In 1 Thessalonians 4:9–10 Paul encourages the church at Thessalonica to pursue “brotherly love.” What is brotherly love? The noun used here (φιλαδελφία) was only used for literal family relationships before the Christian community began to use it as a metaphor for members of their community (EDNT, 4:434). The only exception appears to be 2 Macc 15:14, the word appears to refer to a fraternal relationship of all Israel. In 4 Maccabees 13:23, 26, 14:1 the word refers to the mutual love between seven brothers who all suffer instead of reject their Jewish traditions.
The Greeks considered the relationship between brothers to be of primary importance, Plutarch used the term “brotherly love” to describe the proper relationship between brothers.
Plutarch, De fraterno amore 2 …where there is an unanimous accordance amongst brothers, the family thrives and flourishes, and friends and acquaintance, like a well furnished choir, in all their actions, words, and thoughts maintain a delightful harmony. “But jarring feuds advance the worst of men.”

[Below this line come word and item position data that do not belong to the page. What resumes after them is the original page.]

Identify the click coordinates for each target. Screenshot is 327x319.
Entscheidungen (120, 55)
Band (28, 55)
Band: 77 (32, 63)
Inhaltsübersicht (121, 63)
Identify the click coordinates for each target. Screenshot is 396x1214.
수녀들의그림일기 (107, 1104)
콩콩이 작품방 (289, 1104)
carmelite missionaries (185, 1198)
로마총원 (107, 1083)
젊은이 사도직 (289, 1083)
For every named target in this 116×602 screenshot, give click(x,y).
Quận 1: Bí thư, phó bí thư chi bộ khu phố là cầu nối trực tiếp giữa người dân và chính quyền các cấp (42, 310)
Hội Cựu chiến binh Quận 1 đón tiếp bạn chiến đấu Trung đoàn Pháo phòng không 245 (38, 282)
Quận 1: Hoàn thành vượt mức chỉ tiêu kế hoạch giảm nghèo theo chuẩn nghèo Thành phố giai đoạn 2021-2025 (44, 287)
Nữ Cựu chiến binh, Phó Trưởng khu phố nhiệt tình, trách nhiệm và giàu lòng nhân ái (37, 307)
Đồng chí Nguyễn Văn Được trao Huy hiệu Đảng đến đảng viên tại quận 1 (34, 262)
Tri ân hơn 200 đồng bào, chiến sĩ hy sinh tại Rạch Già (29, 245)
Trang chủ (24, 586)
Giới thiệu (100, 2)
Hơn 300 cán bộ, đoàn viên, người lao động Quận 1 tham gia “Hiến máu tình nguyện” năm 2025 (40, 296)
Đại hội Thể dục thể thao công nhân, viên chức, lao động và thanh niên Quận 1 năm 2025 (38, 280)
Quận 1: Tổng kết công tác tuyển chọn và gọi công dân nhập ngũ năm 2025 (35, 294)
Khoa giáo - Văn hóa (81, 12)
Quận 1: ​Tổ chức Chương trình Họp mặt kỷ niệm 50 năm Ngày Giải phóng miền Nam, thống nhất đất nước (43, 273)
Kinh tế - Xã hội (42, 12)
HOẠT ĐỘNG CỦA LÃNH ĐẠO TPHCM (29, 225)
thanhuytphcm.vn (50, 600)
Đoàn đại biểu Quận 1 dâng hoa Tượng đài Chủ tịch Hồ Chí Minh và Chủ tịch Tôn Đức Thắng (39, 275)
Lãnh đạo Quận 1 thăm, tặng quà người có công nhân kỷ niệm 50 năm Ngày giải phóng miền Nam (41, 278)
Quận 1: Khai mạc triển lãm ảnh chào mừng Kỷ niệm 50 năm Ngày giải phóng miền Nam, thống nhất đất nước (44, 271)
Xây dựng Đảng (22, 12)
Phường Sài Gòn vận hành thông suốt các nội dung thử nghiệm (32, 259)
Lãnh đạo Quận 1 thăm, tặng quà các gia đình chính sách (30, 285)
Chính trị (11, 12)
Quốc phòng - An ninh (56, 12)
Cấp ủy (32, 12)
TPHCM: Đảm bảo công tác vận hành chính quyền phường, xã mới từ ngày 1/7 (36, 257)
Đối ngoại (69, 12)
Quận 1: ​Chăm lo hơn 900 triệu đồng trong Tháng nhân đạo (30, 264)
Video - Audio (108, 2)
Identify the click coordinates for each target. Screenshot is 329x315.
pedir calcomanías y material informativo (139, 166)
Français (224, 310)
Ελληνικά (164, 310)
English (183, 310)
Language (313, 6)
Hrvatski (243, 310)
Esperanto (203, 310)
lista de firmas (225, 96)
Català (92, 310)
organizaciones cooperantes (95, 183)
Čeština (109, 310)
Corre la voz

Plutarch, De fraterno amore 15 Brothers should not be like the scales of a balance, the one rising upon the other’s sinking; but rather like numbers in arithmetic, the lesser and greater mutually helping and improving each other.
Plutarch, De fraterno amore 21 Again, it is highly commendable in him to have the highest esteem and honor for his brother’s wife, reputing and honoring her as the most sacred of all his brother’s sacred treasures, and thus to do honor to him
Based on the teaching of Jesus, the earliest believers referred to themselves as “brothers and sisters.” In Mark 3:3 Jesus indicates that his “brothers and sisters” are those who hear and obey his words. If those who followed Jesus faced rejection from their families, it is possible that Jesus intended his followers to be a new “family.” On the other hand, the family of Jesus may be an allusion to the larger theme of a New Israel among the followers of Jesus. In Acts 2:29 Peter addresses a Jewish crowd as “brothers,” meaning “fellow Jews.” So too Paul in Acts 22:1; 23:1.
Paul’s use of the term “brother” and “brotherly love” bears additional theological weight. By accepting Christ, we are adopted into the family of God, God is our father. This makes each person that has accepted Christ as their savior a brother or sister in Christ. This new family in Christ is the foundation for many of Paul’s commands (cf., Rom 12:10; other Christian ethical instruction begins the same way (Heb 13:1; 1 Pet 1:22; 2 Pet 1:7; 1 Clem 48:1). He urges his readers to please God by treating each other like brothers and sisters.
If the church lives in brotherly love, then the father is pleased and honored. For the Greek world, nothing dishonors the parent more that children who do not display proper affection for one another and feud. If Plutarch could say “jarring feuds advance the worst of men,” how might he describe the sort of angry disputes which plague most modern churches?